For some reason, I often hear this when people are standing right in front of me. I usually respond with “sort of” or “yes.” If it is someone who is convinced I can’t see anything, I usually find some feature that I can mention to them, for example a blue shirt or green backpack.
Look kids, a blind girl!
I was walking with a friend when someone yelled that in our direction. We didn’t want to yell back that I had some vision, because that would waste time. Instead, my friend yelled back “check it out, a sighted person!”
What’s with the sunglasses inside?
I wear tinted glasses to help with light sensitivity and glare. No, they aren’t transition lenses, they always are this color. I do wear sunglasses at night, like the song.
What’s your major? Oh, that’s not a real major
I’m studying assistive technology, which is a fairly uncommon major but there are many different careers available, so I will not have an issue finding a job after graduation. I have learned to give an example of what I will do after college, so when I say my major, I add that I am “studying to create tools for people with disabilities.” Often times, people then think my major is really cool!
How come she can see but uses a cane?
Another friend was asked this by an employee while we were at a restaurant. My friend explained I have some sight, but still rely on the cane frequently. A different friend responded by saying “she runs into less walls this way” or “it’s easier to figure out where she is based on the taps of the cane.”
Why do you disableds think you can just parade around campus?
People with disabilities fought very hard to be able to attend college, and we deserve to be here, just like everyone else. However, reacting with anger is not good, so instead I smiled and said “Welcome to my college, I hope you enjoy your visit here today!”
I didn’t know blind people could go to college!
I’ve answered this a couple of ways. For people that seem pleasantly surprised, I say that there are laws that make this possible, and I am grateful for the opportunity. When someone seems surprised in general, I just say “here I am!” And when someone seems greatly upset that someone with low vision can attend college, I just smile and move as quickly as I can from the situation.
You’re taking education away from someone who can see!

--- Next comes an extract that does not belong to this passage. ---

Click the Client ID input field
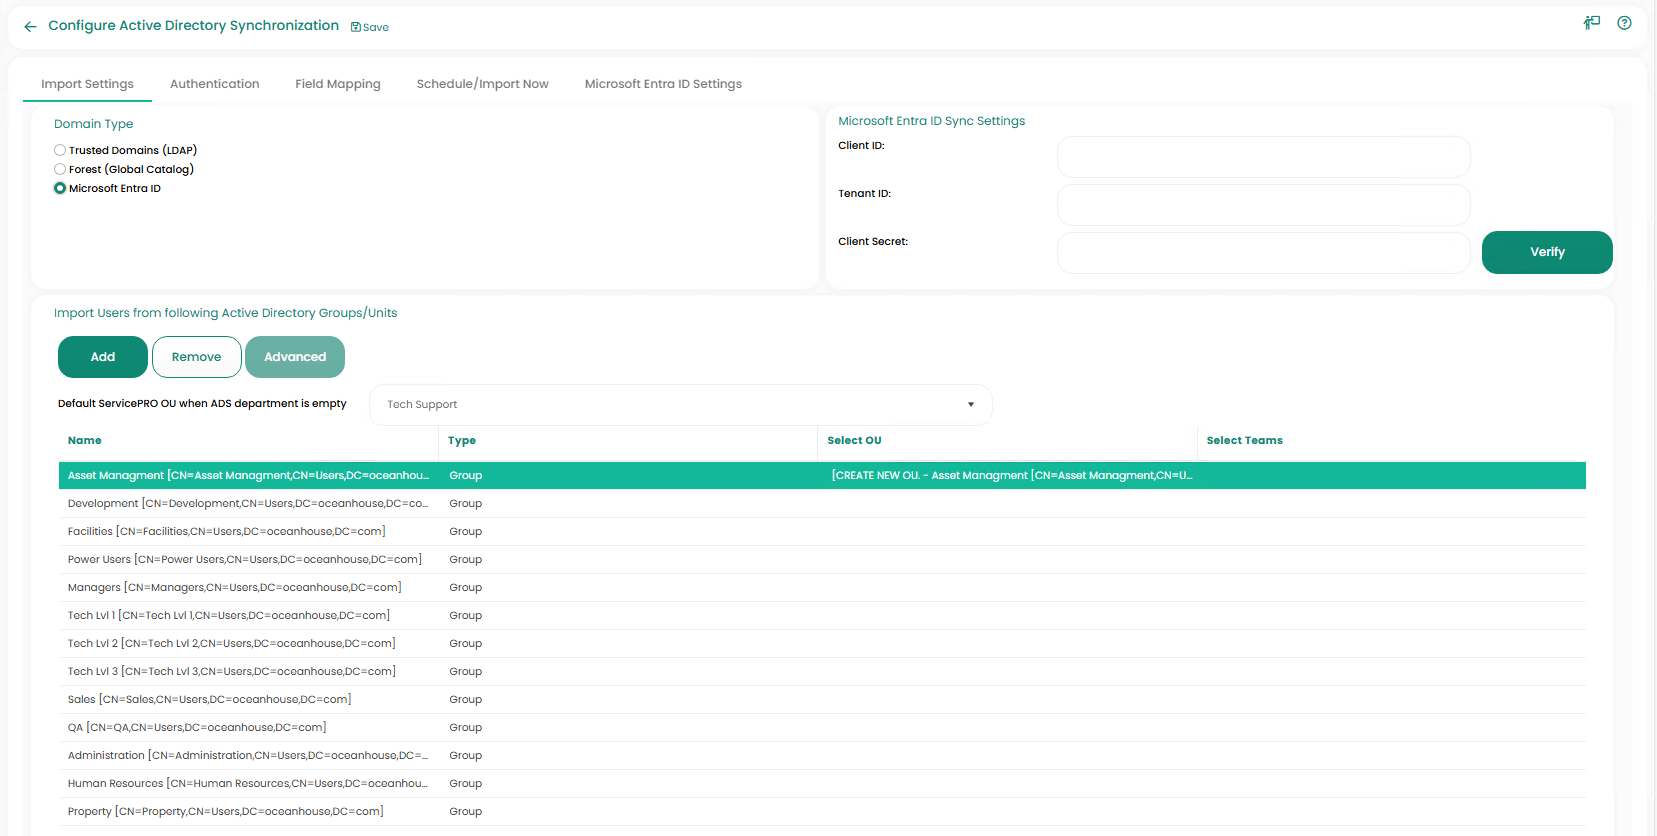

I got into this college not because of what I have, but who I am as a student. It had nothing to do with my low vision- my essay to admissions wasn’t even about my eyesight, it was about volunteer work. I’m not here because I can’t see.
Hey, can you give us directions to…oh nevermind
I’ve had several people approach me for directions, look at the cane, and quickly try to move away. I actually know this campus extremely well, and would be happy to help you find your way to wherever you need to go.